- Born: Albert Pearce July 25, 1898 San Jose, California, U.S.
- Died: June 2, 1961 (aged 62) Newport Beach, California, U.S.
- Occupation: Comedian
- Years active: 1928–1947

= Al Pearce =

American singer (1898–1961)

Albert Pearce (July 25, 1898 – June 2, 1961) was an American comedian, singer and banjo player who was a popular personality on several radio networks from 1928 to 1947.

==Biography==
After selling insurance door-to-door during the 1920s, Pearce began selling real estate. With his brother Cal, he sang on the air in 1928 as part of the San Francisco Real Estate Glee Club. He moved from music to comedy on KFRC, San Francisco, after the writer Jack Hasty gave him a comedy sketch about a nervous door-to-door salesman named Elmer Blurt. As Pearce rose to fame, Blurt's running gag, "Nobody home, I hope, I hope, I hope", became a national catch phrase.

===Radio===
When Pearce's The Happy Go Lucky Hour (sometimes titled Al Pearce and His Gang) began on KFRC in 1928, his gang consisted of his brother Cal, Abe Bloom, Charles Carter, Jean Clarimoux, Edna Fisher, Harry K. McClintock, Tommy Harris, Norman Nielsen, Monroe Upton (as Lord Bilgewater), Hazel Warner and Cecil Wright. The musical-variety show was such a success in San Francisco from 1928 until 1932 that it moved to the Blue Network on January 13, 1934, airing on Saturdays at 6 pm until September when the 30-minute series split into two 15-minute shows heard on Mondays and Fridays at 5 pm. It continued in those time slots until March 29, 1935.
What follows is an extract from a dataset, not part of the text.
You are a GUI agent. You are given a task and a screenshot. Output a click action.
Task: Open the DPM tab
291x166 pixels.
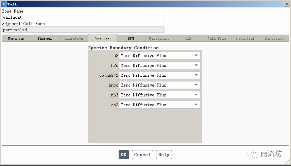click(x=131, y=38)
Pearce had a sponsor with Pepsodent Toothpaste for Friday afternoon shows on both the Blue Network and NBC from May 13, 1935, until April 3, 1936. His mid-1930s gang included the comic Morey Amsterdam, "human chatterbox" Arlene Harris, vocalist Mabel Todd, singing comic Andy Andrews (who later achieved regional fame as "Ranger Andy", the host of a popular Hartford children's program) and nutty cooking and health expert "Tizzie Lish", portrayed by Bill Comstock.

On January 5, 1937, Pearce moved to CBS for the Ford Motor-sponsored series, Watch the Fun Go By, airing on Tuesdays at 9 pm until June 28, 1938. In 1937, Arthur "Artie" Auerbach joined the show as the Yiddish-accented "Mr. Kitzel", staying until about 1946, when he took the character to Jack Benny's show. Auerbach's catchphrase as Mr. Kitzel was "It's a possibility!".

Sponsored by Grape Nuts, Pearce returned to NBC on Mondays at 8 pm from October 10, 1938, to July 31, 1939.

Back at CBS, under the sponsorship of Dole Pineapple, he broadcast on Wednesdays at 8 pm from October 11, 1939, until April 3, 1940.

Camel Cigarettes was his sponsor for his CBS series on Fridays at 7:30 pm from May 3, 1940, until January 2, 1942.

In 1944, his sponsor was Dr. Pepper (which still had the dot in the name then), and when he was replaced on the Blue Network by an audience participation show, Darts for Dough, Pearce continued elsewhere while Dr. Pepper stayed on as the sponsor of Darts for Dough.

Pearce was also a frequent guest on the popular Armed Air Force Radio Service during World War II on shows such as Mail Call and Command Performance.

===Film===
Pearce starred as himself in The Hit Parade (1937) and Here Comes Elmer (1943) both for Republic Pictures, which featured his Elmer Blurt character. He also appeared in other films for Republic including Hitchhike to Happiness (1945), One Exciting Week (1946) and The Main Street Kid (1948).

===Television===

In 1952, Pearce had two television programs, a daily daytime show and a weekly nighttime show. Both were called The Al Pearce Show.

==Accolades==
For his work in radio, Pearce received a star on the Hollywood Walk of Fame. Located at 6328 Hollywood Boulevard, it was dedicated on February 8, 1960.